A fancy dinner at the home of cricket is the stuff of dreams ­– and nightmares

When a guest arrived in black tie I thought, “Oh dear, someone has overdressed for the occasion.” Then the truth dawned on me.

By Nicholas Lezard

Every dog has his day, or, in this instance, evening.

Some months ago, I was commissioned to review 2022’s cricket books for the 2023 Wisden. This meant, in practice, going through a stack of about 100 books, picking around 20 of them, and writing them up in 5,000 words or so. The rate for the wordcount was very much at the lower end of the freelance scale; factor in the time spent reading the books and we begin to approach the concept of negative payment. But I didn’t care: this is Wisden, for crying out loud, the cricketing bible. It was and remains the single most prestigious commission of my professional life.

This comes out in spring every year; my father would buy me one for my birthday, starting in 1974 until his death. Its jacket is yellow, like a daffodil, and its disinterment of the previous year’s cricket matches always feels like a renewal, as the new season kicks into life.
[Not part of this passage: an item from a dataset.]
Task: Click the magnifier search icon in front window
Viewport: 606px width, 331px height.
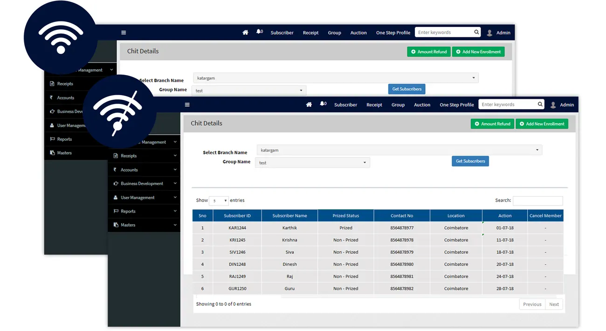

And another bonus, apart from the deep inner glow of satisfaction: all contributors are invited to a fancy dinner, at Lord’s Cricket Ground in London. Now I am no stranger to Lord’s: my father put me down at birth for membership, which came through after about 40 years. The result is that for an eye-watering sum, paid at the beginning of the year, I can get to see any match at the ground I like (barring one-day World Cup matches), and sit anywhere I like, any time I like. Ticket costs are astronomical so membership pays for itself if you go more than four or five times a year.

The Holy of Holies is, of course, the Lord’s Pavilion, and although you can wear pretty much anything you like in the rest of the ground, in the Pavilion you have to wear a jacket, a tie, trousers that are not jeans, and shoes that are not sneakers/trainers/that kind of thing. The Pavilion is guarded by white-jacketed stewards, and woe betide you if you fall foul of them, or the dress code, because their vigilance and authority are supreme. All Marylebone Cricket Club (MCC) members learn very quickly to treat them with respect, in the way junior officers learn to defer to their non-commissioned officers. And also cf Oxbridge college porters and students, both undergraduate and graduate. It is one of the oddities of the British class system that is very hard to explain to anyone else in the world.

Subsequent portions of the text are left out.